Según Cardona, firmar contratos con clientes libres en las condiciones actuales, impacta de forma negativa contra la empresa pública, desde varios puntos de vista. En primer lugar, aseguró que "se está fomentando la pérdida de clientes", ya que "a los grandes consumidores que afirman que le seguirán comprando energía en UTE como clientes regulados no acceden a estos mismos beneficios". "La baja de tarifas es solo para los malla oro que han manifestado su intención de adquirir energía a través de un contrato como cliente libre con UTE", sentenció.

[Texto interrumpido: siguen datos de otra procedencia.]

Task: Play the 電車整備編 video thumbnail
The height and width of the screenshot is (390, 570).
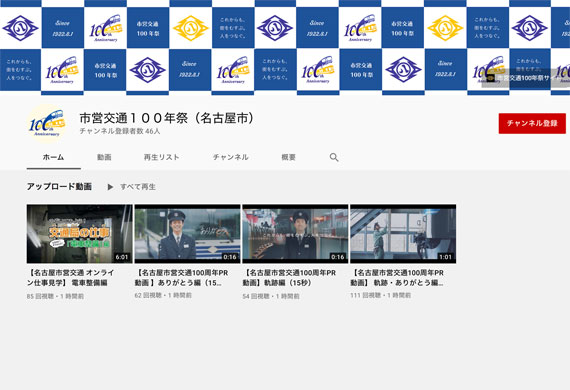Action: [79, 234]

El otro problema de este tipo de contratos, prosiguió la directora del FA, es que genera desigualdad entre los grandes clientes. “Lo que sucedió es que el contrato macro que propuso el directorio tenía una tarifa base y plazos determinados para que a UTE sea redituable. Pero cuando comenzaron a venir las empresas de a una, ese convenio inicial se fue modificando y cambiaban las cláusulas y condiciones a pedido del cliente, lo cual permite discrecionalidades. La primera empresa que pidió el beneficio fue Efiice y se perjudicó, ya que posteriormente se le mejoró el contrato al segundo y al tercer cliente. Actualmente, los contratos no se guían por condiciones mínimas convenientes para la empresa, ni responden a criterios técnicos, económicos o jurídicos y de tan flexibles terminan siendo arbitrarios por parte de la administración. Las decisiones que tienen que ver con el corazón del negocio de UTE tienen que tener esos criterios, de lo contrario se atenta contra el interés de la propia empresa y de la ciudadanía. ¿Somos un país serio si habilitamos contratos según quien venga a pedirlos?”, cuestionó.

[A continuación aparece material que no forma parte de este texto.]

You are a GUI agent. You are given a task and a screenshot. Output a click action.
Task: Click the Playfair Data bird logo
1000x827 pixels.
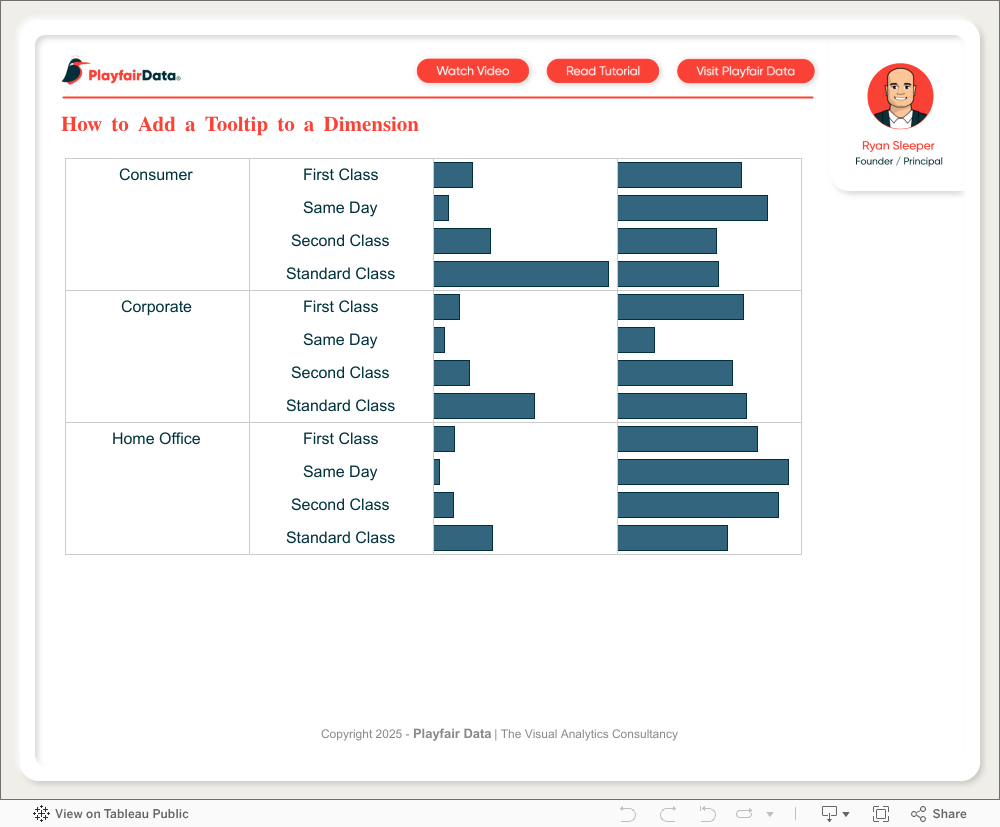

Los grandes consumidores de UTE son aproximadamente mil y están definidos por la normativa vigente como aquellos clientes que consumen una cantidad de energía significativa. Según Cardona, estos clientes consumen casi el 20% de lo que UTE genera y se les exige un consumo mínimo mensual de 250 kilowatts de potencia contratada. Resignar parte de los ingresos que provienen de estas firmas se traduce en una falta de millones de dólares que impactará en la gestión cotidiana de UTE.
Además, la jerarca cuestionó el argumento con el que la administración actual de UTE instaló este tipo de modalidades contractuales, basándose en la existencia de un generador de energía privado que aún no existe, es decir, en un “mercado ficticio”, ya que la empresa Ventus anunció que se instalaría en el país en 2023. “Cuando las compañías Coca-Cola y Central Lanera manifestaron que optarían por comprarle energía a Ventus, la actual gerencia general de UTE elevó un informe que, en términos generales, planteaba la necesidad de ofrecerles algo a estos grandes clientes para que no se fueran. Esa fue la excusa para proponer que aquellas bonificaciones que se solían otorgar con determinadas condiciones pasen a ser algo dado sin contraprestaciones. Consideramos muy perjudicial para los intereses nacionales que sea la UTE la que fomente, en base a un mercado inexistente, su propia muerte.”.
“Actualmente no hay una competencia real para UTE, por lo cual tomar esta decisión es inoportuna y perjudicial, tanto para la empresa como para la gente, ya que la pérdida de ingresos que implican estos contratos se traducirá en el aumento tarifario de los hogares”. Y añadió: “Después de toda la inversión pública y el esfuerzo que hizo el país en estos años, y que posibilitó cambiar la matriz energética y bajar los costos, la ciudadanía va a terminar pagando el beneficio que se les da a los grandes clientes, mientras que los hogares no tienen la opción de pedirle a UTE una rebaja especial”, añadió.
Para finalizar, Cardona se preguntó dónde está el beneficio de la empresa pública. “UTE está sosteniendo la inversión que hizo, sigue haciendo aportes a Rentas Generales para políticas públicas que no vemos en la calle y, además, les otorga regalos sin contraprestación a grandes clientes”.